There was no need to bring Popper into it.

>  Most country and blues songs are sad, sappy songs about walking the floors 
>and standing by your man and the dog dying and grandma getting run over by an 
>18 wheeler -- they just don't cut it with me.  Same goes from most blues 
>songs.>

But there are plenty of C&W songs that aren't sappy. ('I'm Bastin' Our Turkey 
With My Tears' and 'My Son Calls His Daddy 'Granddad''). Hank Williams' songs 
can be treated sappily but also taken in a much deeper spirit: but then a 
certain commercially dominant strain of C&W can treat almost anything sappily - 
imagine Shania Twain singing 'A Hard Rain's Gonna Fall', you'd think the sun 
had just come out smiling. To say "most blues" is sad and sappy means you're 
listening to the wrong stuff. Robert Johnson was many things but never sappy.

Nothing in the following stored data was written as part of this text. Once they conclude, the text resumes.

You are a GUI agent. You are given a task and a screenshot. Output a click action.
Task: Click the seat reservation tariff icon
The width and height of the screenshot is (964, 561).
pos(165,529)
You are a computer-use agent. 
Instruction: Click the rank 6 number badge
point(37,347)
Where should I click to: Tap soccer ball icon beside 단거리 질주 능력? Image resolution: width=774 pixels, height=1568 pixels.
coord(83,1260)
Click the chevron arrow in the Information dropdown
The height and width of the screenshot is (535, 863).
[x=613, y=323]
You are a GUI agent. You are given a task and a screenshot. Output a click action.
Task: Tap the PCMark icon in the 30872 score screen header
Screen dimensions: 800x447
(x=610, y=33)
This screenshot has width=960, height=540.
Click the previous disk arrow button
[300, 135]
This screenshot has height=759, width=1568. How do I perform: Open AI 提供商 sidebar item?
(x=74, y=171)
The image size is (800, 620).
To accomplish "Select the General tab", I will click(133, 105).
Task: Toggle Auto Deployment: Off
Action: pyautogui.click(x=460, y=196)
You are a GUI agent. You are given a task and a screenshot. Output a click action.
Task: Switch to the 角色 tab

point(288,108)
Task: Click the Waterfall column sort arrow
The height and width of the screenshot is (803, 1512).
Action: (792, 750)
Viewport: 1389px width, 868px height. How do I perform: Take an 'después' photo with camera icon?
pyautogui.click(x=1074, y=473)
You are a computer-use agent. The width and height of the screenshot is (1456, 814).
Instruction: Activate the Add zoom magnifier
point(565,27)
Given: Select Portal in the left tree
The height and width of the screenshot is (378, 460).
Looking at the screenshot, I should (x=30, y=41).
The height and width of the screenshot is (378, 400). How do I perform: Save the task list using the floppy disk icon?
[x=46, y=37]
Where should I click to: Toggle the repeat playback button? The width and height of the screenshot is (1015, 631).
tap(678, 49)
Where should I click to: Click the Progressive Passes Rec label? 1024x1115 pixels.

I don't think C&W, especially its commercially dominant strain, is "poignant 
and honestly sensitive and truth telling by simple people"; though I think it 
often strains for this effect and often so unsuccessfully so it is schmaltz, 
riddled with fake and calculating 'sincerity'. Dylan's 'Nashville Skyline', 
though a lightweight album by his standards, shows how it can be done without 
degenerating into schmaltz but then that album is performed with a broad wink 
and a smile as well as sincerity. The trick there is that Dylan doesn't come 
off as too knowing, though we know he is knowing, and this somehow adds to 
rather than subtracts from the effect.

What do you make of that Bob Dylan Encyclopedia anyways?